Let me emphasize its one-way nature: this is not encryption. When I encrypt something, it comes with the expectation that it will be decrypted. Hashing has no such aspirations—it just wants to make something unreadable.

Basics of Hashing

Hashing functions take in some sort of input, usually a string, and return a sequence of bytes or a hexadecimal string.

Consider the following code chunk:

const sjcl = require('sjcl')  // Stanford JavaScript Crypto Library

data = "hello world"
bytes = sjcl.hash.sha256.hash(data)
hash = sjcl.codec.hex.fromBits(bytes)
// bytes = [ -1186125895, 1823654392, -1523690793, -629298182, 
//           -997920797, 2052292846, -1870071892, -487600663 ]
// hash = b94d27b9934d3e08a52e52d7da7dabfac484efe37a5380ee9088f7ace2efcde9

It's a little messy, but my hash function here is the very popular SHA-256, which stands for Secure Hashing Algorithm, and returns a 256-bit value (64 characters, 32 bytes). I take in data and spit out a hexadecimal string, if I so choose, or just the byte array.

Relevant Hash Functions

SHA-256 is really important in blockchain, but we also use RIPEMD-160 to help with creating public addresses, which we'll cover in Transactions. As the name implies, the returned hash should be 160 bits long.

Properties of Hash Functions

To qualify as a cryptographic hash function, a function H(x) must have the following properties:

Input can be any length
Output has a fixed length
H(x) is relatively easy to compute given x
x is relatively difficult to compute given H(x)
H(x) is one-way
H(x) is collision-free (one-to-one)

The first property is fairly easy to understand. The data we want hashed can be any length. Simple. The second property is related in that the output is always the same length; for SHA-256, the length is 256 bits. SHA-512 is 512 bits, et cetera.

The third and fourth properties are also related. Calculating the hash of some input must be computationally simple to do; the result should be returned quickly. However, if you're given the hash of an input, it must be computationally difficult to find the input. Note that it's not impossible, just really, really hard.

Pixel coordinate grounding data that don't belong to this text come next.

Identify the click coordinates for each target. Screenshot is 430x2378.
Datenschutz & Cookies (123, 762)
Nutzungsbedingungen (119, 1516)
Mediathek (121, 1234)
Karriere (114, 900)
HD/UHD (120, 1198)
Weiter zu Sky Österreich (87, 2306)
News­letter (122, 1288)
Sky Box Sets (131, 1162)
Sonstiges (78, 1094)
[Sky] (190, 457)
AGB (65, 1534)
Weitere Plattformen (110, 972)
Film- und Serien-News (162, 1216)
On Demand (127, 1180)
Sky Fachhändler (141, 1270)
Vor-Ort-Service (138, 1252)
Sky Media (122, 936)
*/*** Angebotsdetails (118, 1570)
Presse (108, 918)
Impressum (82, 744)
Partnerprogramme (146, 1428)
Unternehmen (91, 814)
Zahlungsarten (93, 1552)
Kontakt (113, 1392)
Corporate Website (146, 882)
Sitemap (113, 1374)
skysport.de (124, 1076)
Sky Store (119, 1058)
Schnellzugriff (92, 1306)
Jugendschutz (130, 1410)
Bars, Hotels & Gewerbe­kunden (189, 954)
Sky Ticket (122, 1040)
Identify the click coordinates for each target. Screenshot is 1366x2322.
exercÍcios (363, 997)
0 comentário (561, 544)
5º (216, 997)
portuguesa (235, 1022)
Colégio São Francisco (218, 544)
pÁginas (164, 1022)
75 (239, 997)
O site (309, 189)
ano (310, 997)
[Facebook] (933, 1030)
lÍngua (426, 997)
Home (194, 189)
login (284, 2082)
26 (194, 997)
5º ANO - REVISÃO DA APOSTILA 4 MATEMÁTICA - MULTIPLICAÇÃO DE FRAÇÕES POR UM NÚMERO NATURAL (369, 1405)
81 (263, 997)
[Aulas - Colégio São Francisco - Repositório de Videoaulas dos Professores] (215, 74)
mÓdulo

The fifth and sixth properties stipulate that the hash function H(x) should be one-way; given an input you can find the output, but the hash function shouldn't be able to process an output to find the input. Finally, and very importantly, the hash function should be collision-free. No two inputs should have the same output hash. In linear algebra/computational math, we call this one-to-one.